Springhouse Solicitors

Email sent 6 years ago gross misconduct?

When Leeds Football Club restructured in July 2013, they wanted to make Mr Williams redundant. However, they didn’t want to pay him the 1 year notice they had promised him. So they instructed forensic experts to find some ‘dirt’ on him.

This they found, dating back to 2008, some 6 years previously, when Mr Williams had received and forwarded an email containing material that was described as ‘capable of causing offence’.

Mr Williams was dismissed for gross misconduct, meaning that he was not entitled to any notice money. This happened before he was formally made redundant.

The decision

The question facing the High Court was whether Leeds Football Club could use evidence of an email (1) that was so historical and (2) that was discovered as part of a ‘fishing expedition’ specifically to get the club out of their notice obligations.

Yes they could, on both counts, said the High Court, in Williams -v- Leeds Football Club.

The High Court concluded that the sending of the email amounted to a fundamental breach of contract because it breached the implied contractual obligation of trust and confidence.

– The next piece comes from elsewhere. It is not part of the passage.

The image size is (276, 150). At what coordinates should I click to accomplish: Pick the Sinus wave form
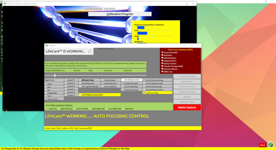(46, 87)
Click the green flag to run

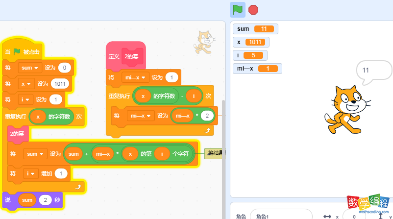click(x=237, y=9)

It was not relevant that Mr Williams was not aware of the internet policy when he sent it, because someone of his seniority should have known the email system should not have been used in that way. Nor were the reasons behind its discovery or the delay in time relevant.

Because the club had not already issued its redundancy notice, they were entitled to accept Mr Williams’ breach and treat the contract as at an end.

Interestingly, the High Court held that if they had issued the redundancy notice in the knowledge of the offence, they would have been treated as affirming the contract, and would not have been able to get out of the notice payment.

Implications

This case will be an encouragement to employers to embark on forensic ‘fishing expeditions’ if they want to get around long notice periods when restructuring.

If an employee is not already leaving, however, there remains a question as to whether such a ‘fishing expedition’ would itself amount to a breach of trust and confidence on the part of the employer.